Retype the following records exactly and exclude the pictures.

───── Recorded data

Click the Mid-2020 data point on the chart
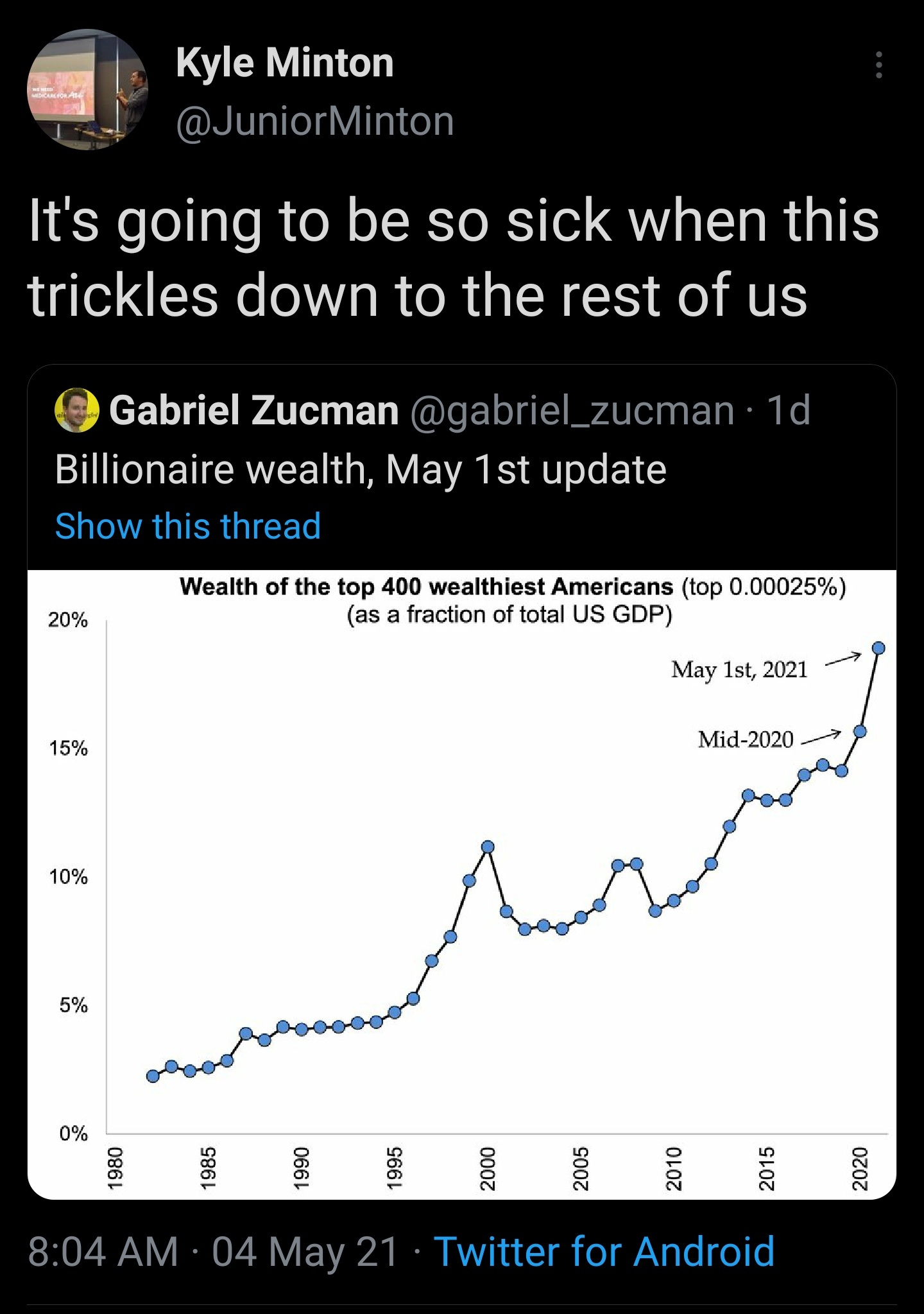This screenshot has height=1314, width=924. [x=860, y=732]
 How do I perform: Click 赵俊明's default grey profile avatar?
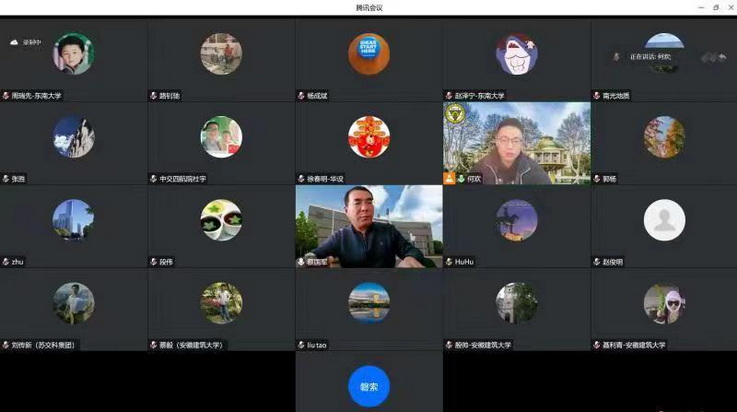click(664, 220)
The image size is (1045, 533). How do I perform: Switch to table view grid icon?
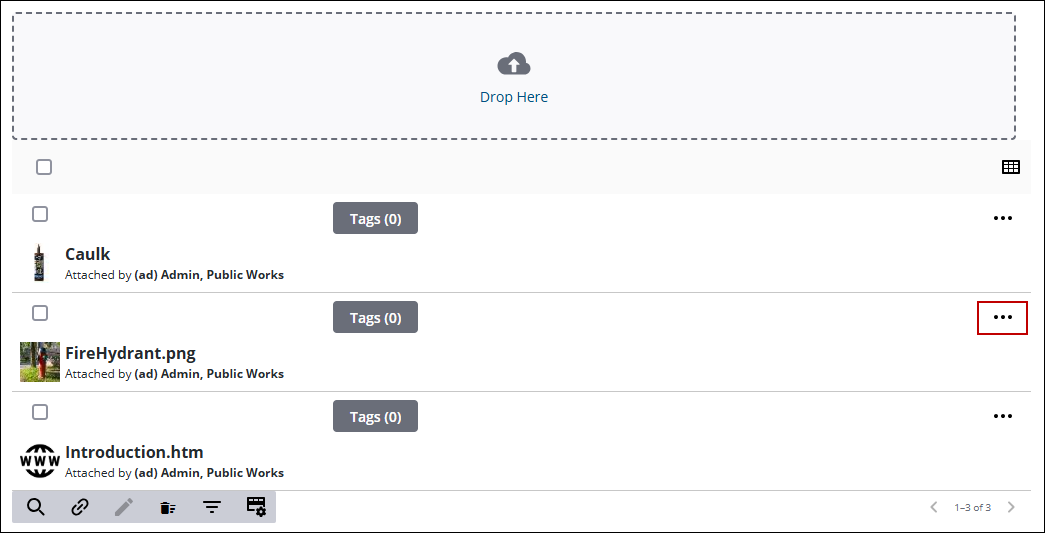1011,167
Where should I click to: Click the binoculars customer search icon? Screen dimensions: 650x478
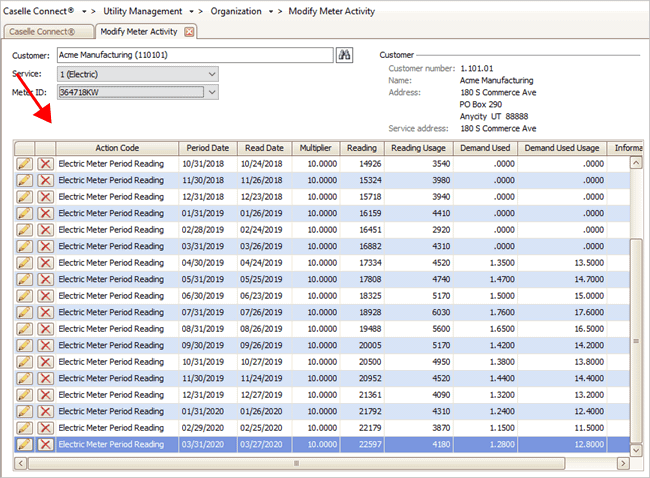coord(346,55)
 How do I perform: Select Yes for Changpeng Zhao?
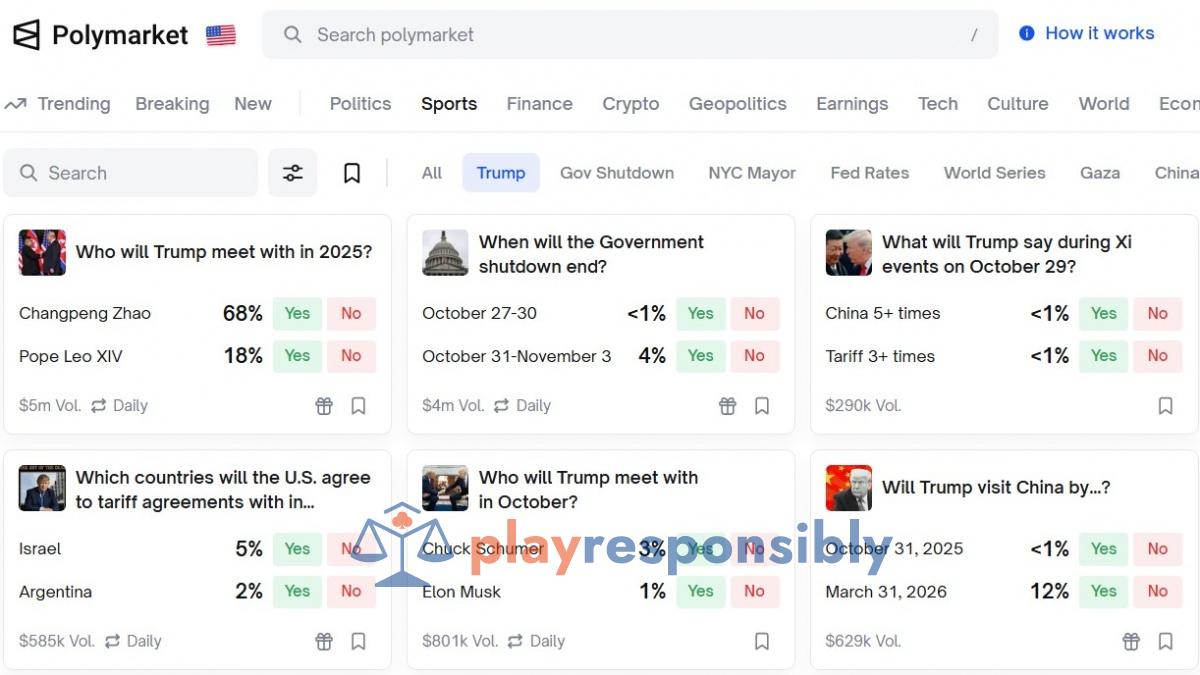click(297, 313)
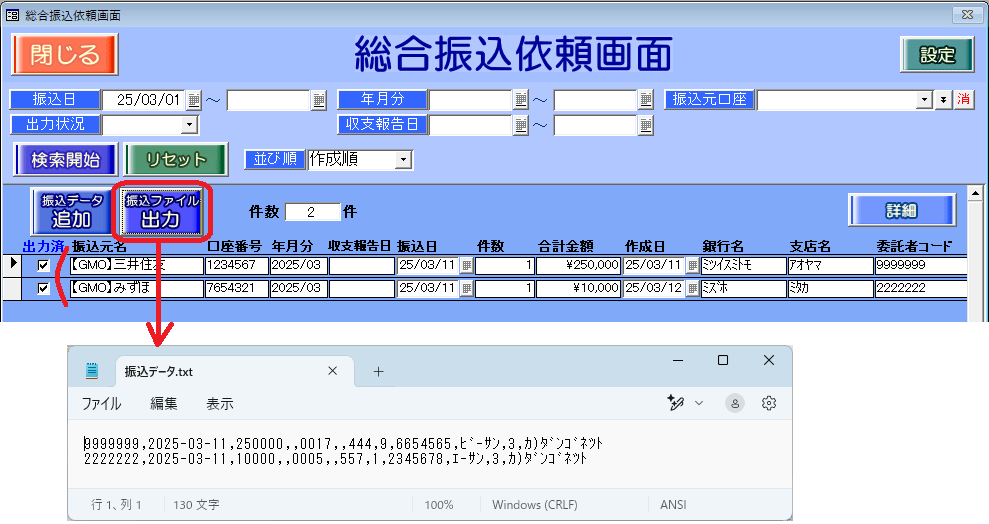The height and width of the screenshot is (524, 989).
Task: Click red 消 clear icon beside 振込元口座
Action: click(963, 100)
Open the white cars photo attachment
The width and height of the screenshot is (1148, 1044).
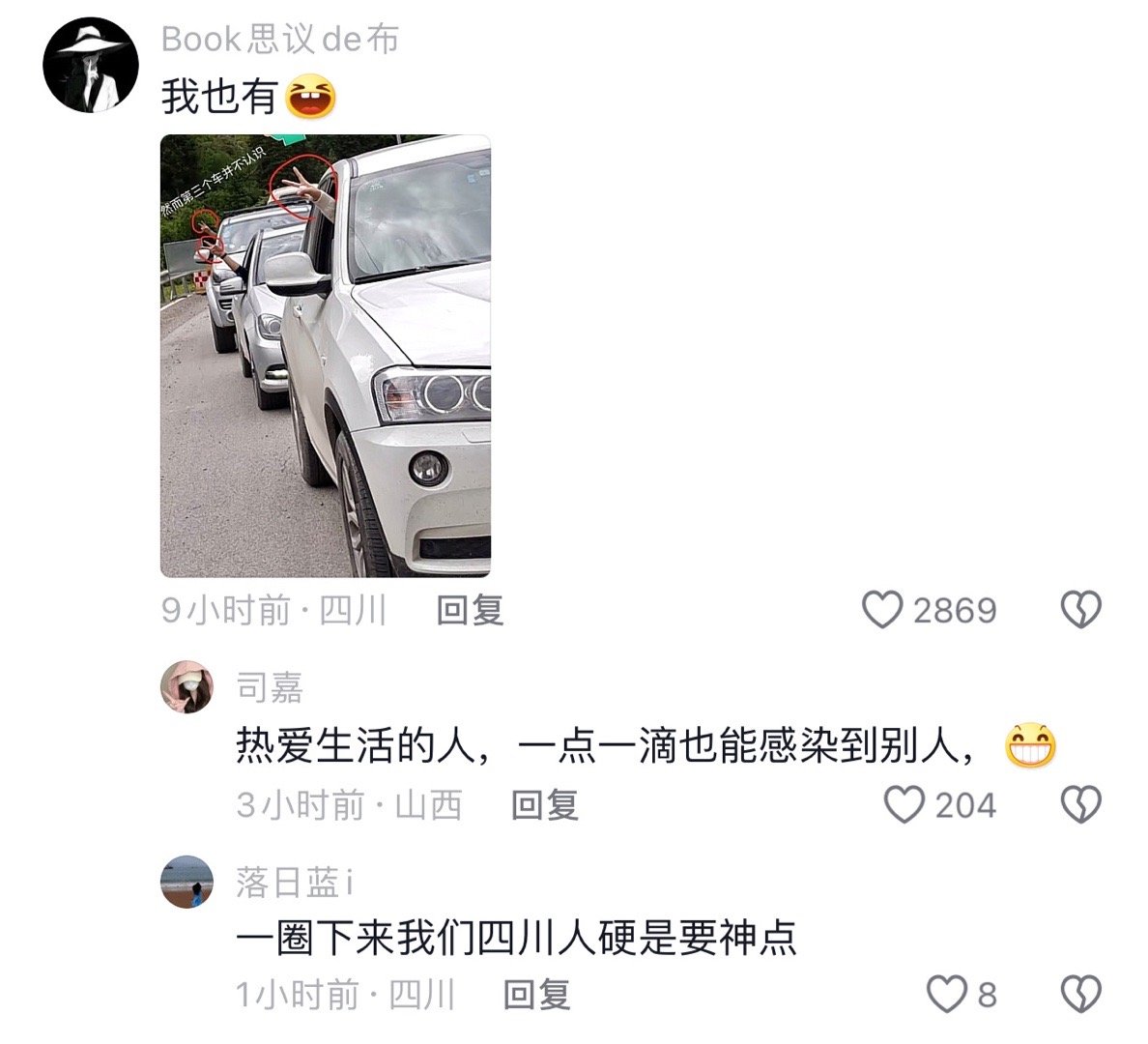(325, 356)
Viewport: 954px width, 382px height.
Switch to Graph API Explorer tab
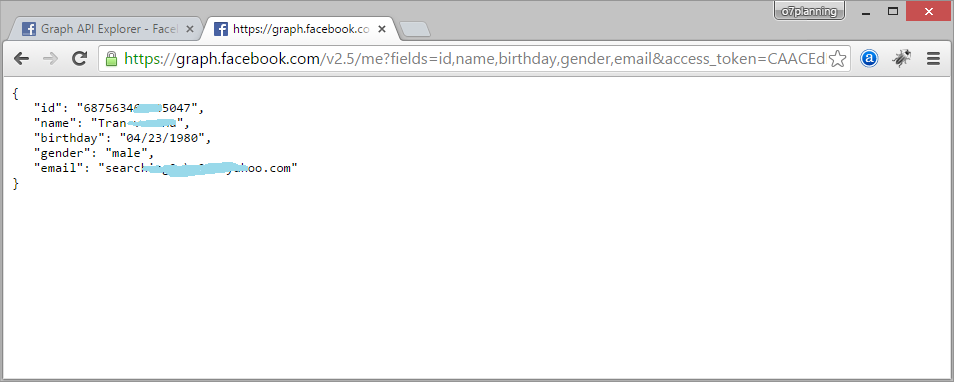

──────────

→ **Result of the task**:
Click the Mid-2020 data point on the chart
This screenshot has height=1314, width=924. [x=860, y=732]
 How do I perform: Click 赵俊明's default grey profile avatar?
click(664, 220)
The image size is (1045, 533). How do I perform: Switch to table view grid icon?
1011,167
Where should I click to: Click the binoculars customer search icon? Screen dimensions: 650x478
coord(346,55)
 How do I perform: Select Yes for Changpeng Zhao?
click(297, 313)
The height and width of the screenshot is (524, 989).
Task: Click red 消 clear icon beside 振込元口座
Action: click(963, 100)
Open the white cars photo attachment
The width and height of the screenshot is (1148, 1044).
(325, 356)
Viewport: 954px width, 382px height.
Switch to Graph API Explorer tab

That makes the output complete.